700.000 disparus sur le front ouest
Souvent enterrées à la hâte à proximité des tranchées ou ensevelies par un tir d'obus, certaines dépouilles réapparaissent, au fil du temps.
Plus d'une vingtaine de corps de soldats ont ainsi été exhumés depuis novembre sur le site du futur hôpital de Lens, selon la mairie de Loos-en-Gohelle.
Et plus de 100 ans après leur mort, les pays belligérants continuent à tenter d'identifier leurs soldats inconnus.
"Pour nous, cela peut sembler un peu invraisemblable, mais un soldat qui n'est pas retrouvé n'est pas mort", souligne le major-général Nicolas Eldaoud, 52 ans, venu représenter l'armée canadienne à la cérémonie. "Le régiment ne peut pas finalement fermer le livre de son histoire sachant que tous ses soldats n'ont pas été retrouvés."
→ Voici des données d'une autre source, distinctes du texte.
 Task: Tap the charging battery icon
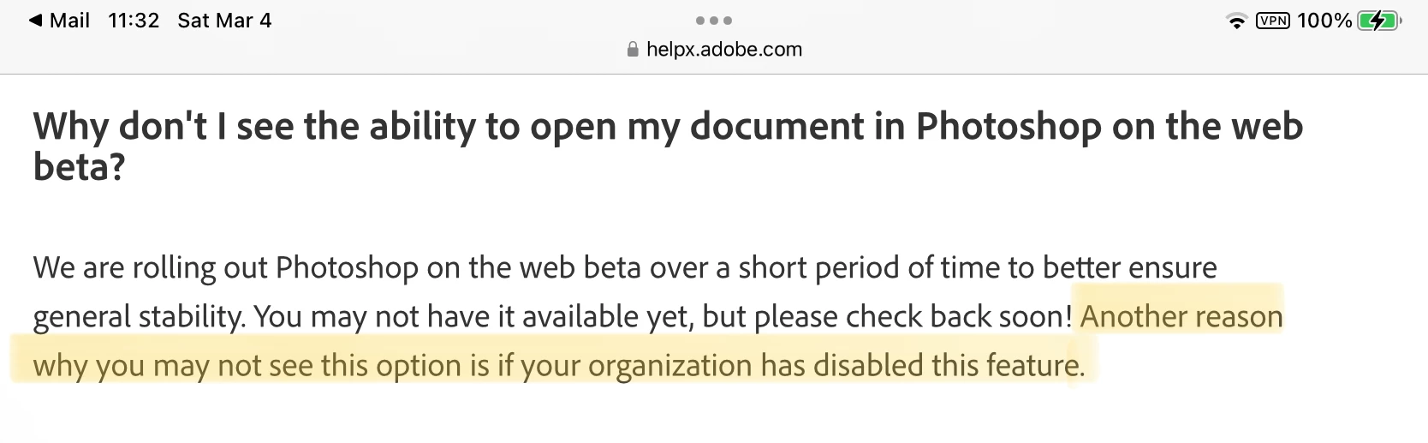coord(1377,21)
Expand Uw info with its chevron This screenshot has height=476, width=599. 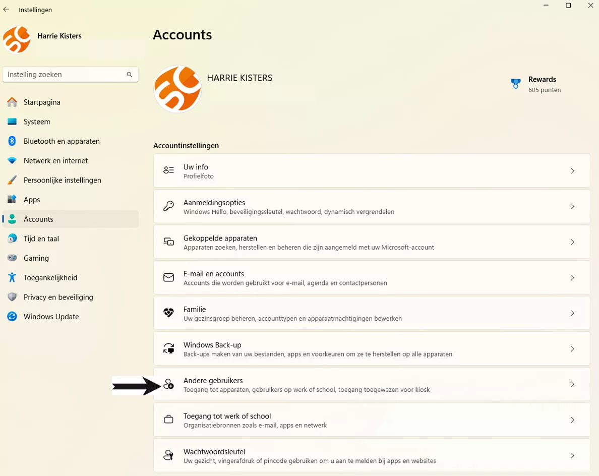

Une trentaine de militaires canadiens, dont la moitié tués pendant la Grande Guerre, ont ainsi été identifiés depuis le lancement en 2007 d'un programme d'identification au ministère canadien de la Défense, explique Sarah Lockyer, sa responsable.
"Cela peut prendre de quelques mois à plusieurs années", sept ans dans le cas d'un des soldats inhumés jeudi, en combinant analyse anthropologique médico-légale, recherche historique et analyse génétique (ADN), explique-t-elle.
"Et présentement, j'ai 32 autres squelettes que j'essaie d'identifier, dont 31 sont de la Première Guerre mondiale et un de la Seconde Guerre mondiale".
Les historiens estiment à 700.000 (sur 3,5 millions de morts) le nombre de soldats de toutes nationalités portés disparus sur le front ouest (Belgique, nord de la France, Alsace), théâtre principal des combats de la Guerre de 14-18.